* Tasks and exercises
(a) Name every automobile manufacturer mentioned in the commentary on industrial decline and the workers left behind.
(b) Write a continuation of the commentary on industrial decline and the workers left behind, beginning immediately after its final sentence.

* Document passage
────────────────────

Today there is talk of the people 'left behind', let me provide 2 contrasting examples:
USA.... those left behind previously honed skills relevant to diminishing industrial sectors, and don't have the modern skill-set [and or geographically distant] from the modern IT and Services led economy.
[NB Herein, as globalisation grew and jobs were 'off-shored' many successive AM governments (and arguably companies) failed in their societal responsibilities to the broad populace. The younger and middle-aged British car-workers and coalminers of the 1970s and 1980s were not retrained for anything substantive because there was no education-based “industrial replacement policy”, instead the fortunate gaining production line assembly jobs on Italian and S.Korean washing machines etc, or reliant upon similar inbound FDI for new Japanese car factories.
Vitally, it took another culture -Japan - of mutuality, shared responsibility, professionalism, efficiency and indeed 'honour' (see latter mention of 'dignity') to modernise the British workforce – the introduction of a whole new belief system by Directors and Senior managers who vitally were not class-conscious and vitally knew what they were doing in running the national division of a global car company. The same story in the USA and Europe, with those lessons learned partly but not overtly successfully adopted by the incumbent (all-Anglo) auto-sector players.
Its why Nissan, Toyota, Honda went on to remain successful as even the best nameplates underwent torturous times, all too often blaming lack of finance when so much inefficiency (at every level) and so absorbed costsd were prevelant. Basically, Western companies – let alone governments – did not plan and deliver the industrial transformation required in specific sectors beyond reliance on FDI. As seen by the poor management, heavy legacy costs and so previous collapse of GM and rescue of Chrysler. The irony being that investors, managers and staff recognising that such firms were being run for the profiteering or the Banks and Senior Management – hence the massive decades-long dischord
The City and Wall Street obviously recognised the profit drivers of globalisation, MNCs, lower-cost off-shore production, cheap 'low-value' imports and the massive promise of EM B2B and B2C growth from the 1990s onwards, but vitally failed to take little industrial interests beyond the revolutionising IT sector.
Hence with large profits to be had elsewhere (countries and sectors) the vital theme of industrial innovation that would have saved large sections domestic workforce – ranging from coal carbon capture to new 'lightweight' steels to new material applications such as mass-market high-composite 'lightweight' vehicle bodies (ie Land Rover's experimental visonary 1990s 'plastic Defender' prototype and Ford's 2003 Model U concept). But such projects were not provided the policy-banking-corporate support to succeed, such research and developement efforts coming into fruition on a very ad-hoc basis only within recent years because of directed funding into the latest funded chapter of eco-trends. Such solutions were being investigated decades ago and could have provided new avenues for old industries which in turn would have sustained employment in what should have been very vibrant growing economic eco-systems.

────────────────────

* Source data

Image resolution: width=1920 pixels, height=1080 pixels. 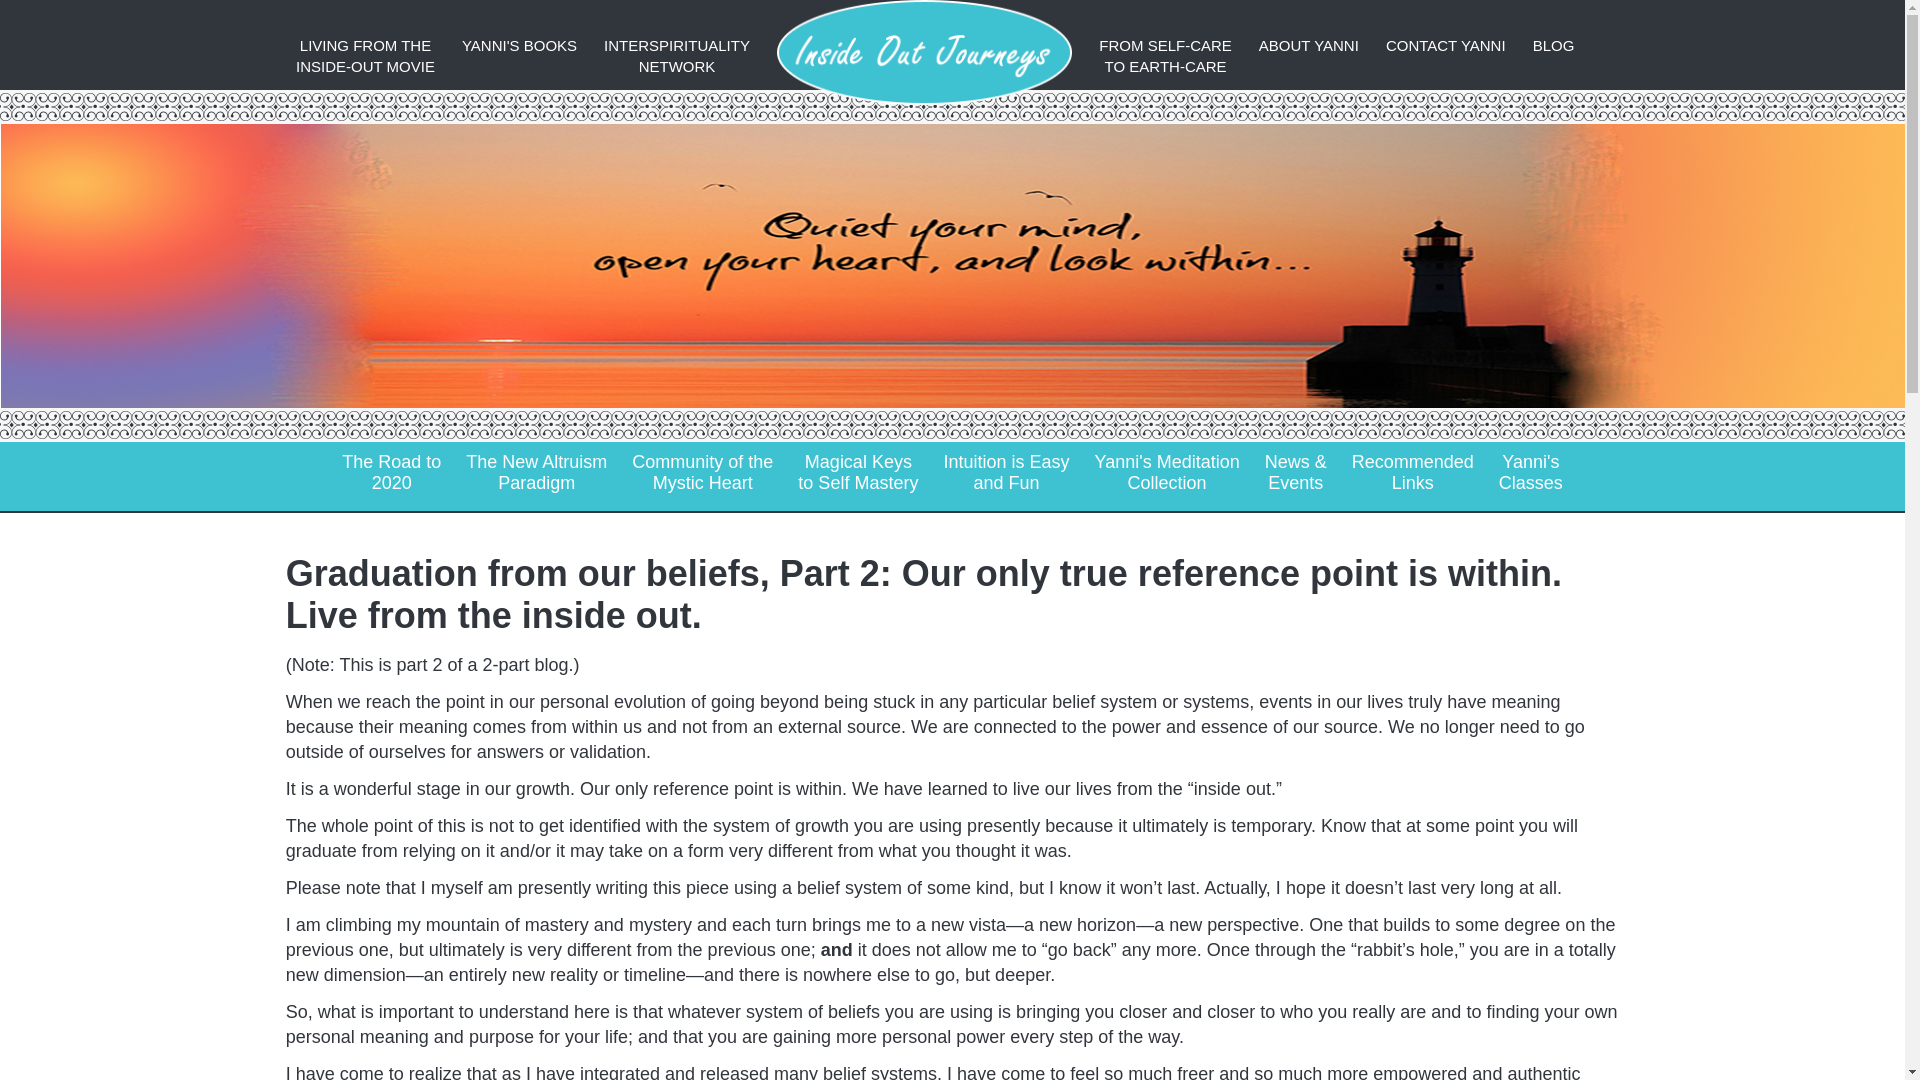 I want to click on BLOG, so click(x=1413, y=472).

────────────────────

* Exercise responses
(a) Nissan, Toyota, Honda, GM, Chrysler, Land Rover, Ford

(b)
Instead, even with the rise of Retail and Call-Centres for the fortunate, many old-industry communities continued their 1970s 'them and us' labour vs management class-based mindset, which together with greater social seperation and aspiration/greed/individualism across age and gender fragmented families and divided communities
Beyond the enormous damage of the 2007/8 Financial Crisis hitting SME business and the online transformation of Retail and else into 'E-Everything, it has also been the backlash of 35 years of broad industrial sector neglect and its impact that has created the populist anti-globalist wave seen today typically amongst those most affected.
Little wonder that the new entrepreneurial elite (today's Tech Sector 'Robber Barons' given their enormous wealth), under their casual 'campus guise' are seen by the young as the new socio-economic saviours of society, whilst older generations view the obvious potential threat of electronic-based social intrusion and control via untrammelled corporate-government tyranny].

Turning to the other extreme of those 'Left Behind' on the opposite side of the planet Gallagher looks at..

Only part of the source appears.